What to Know
- Eric Trump predicted at Bitcoin 2026 that bitcoin will hit $1 million and said he has is more bullish on the asset
- John Koudounis of Calamos said $60 billion has moved into spot bitcoin ETFs so far, against a projected $124 trillion generational wealth transfer through 2048
- The U.S. government holds roughly 300,000 bitcoin and has no plans to sell, according to Trump on stage in Las Vegas
- Calamos built a line of protected bitcoin ETFs that cap downside for conservative investors who want exposure without full volatility
Bitcoin took center stage at Bitcoin 2026 in Las Vegas when Eric Trump and Calamos Investments CEO John Koudounis told a packed room that the asset has crossed a threshold from speculative bet to global reserve contender. The two men shared a panel moderated by Bloomberg senior ETF analyst Eric Balchunas and made the case that the old reasons to avoid bitcoin no longer hold, not for institutions, not for governments, and not for ordinary retail savers watching their purchasing power shrink.

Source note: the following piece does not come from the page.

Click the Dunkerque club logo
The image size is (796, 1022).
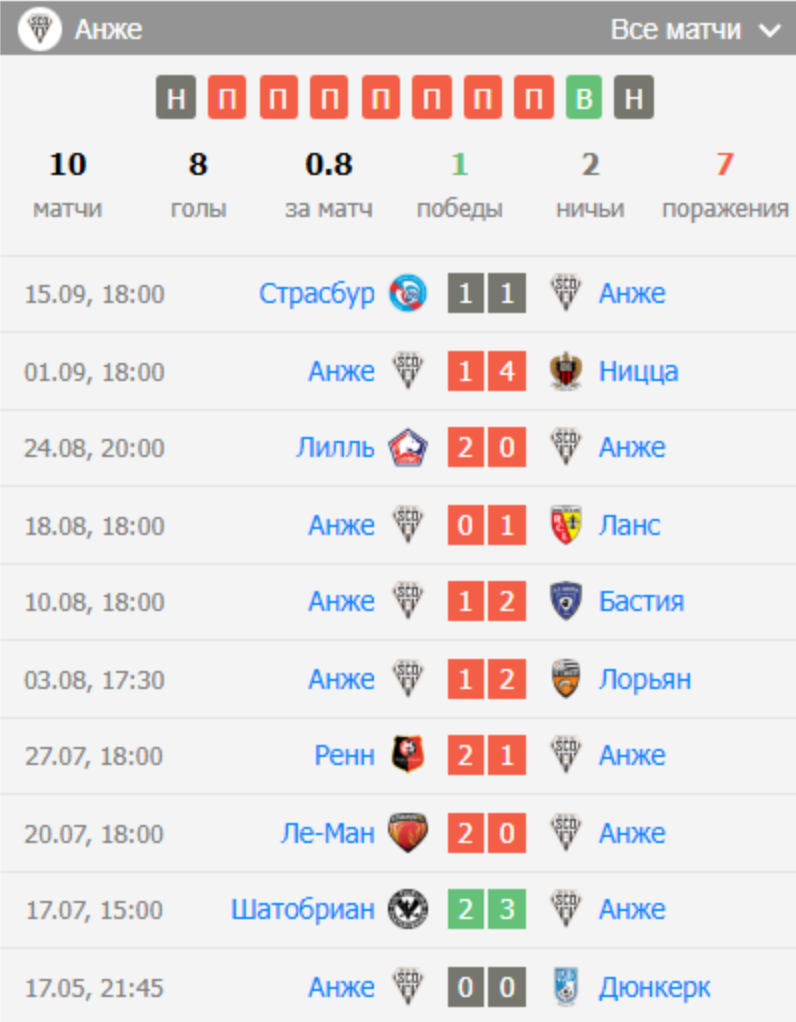pyautogui.click(x=567, y=987)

Bitcoin Ownership Has Changed, Trump and Koudounis Say
Trump’s core argument at the conference was structural. Permanent holders are replacing natural sellers, and that shift is compressing available supply in ways the market has not fully priced in. The U.S. government sits on roughly 300,000 bitcoin with no sell mandate. Corporate treasury buyers have piled in. Strategy and Metaplanet, which surpassed 40,000 bitcoin in holdings by the end of Q1 2026, are treating BTC as a balance-sheet asset, not a trade.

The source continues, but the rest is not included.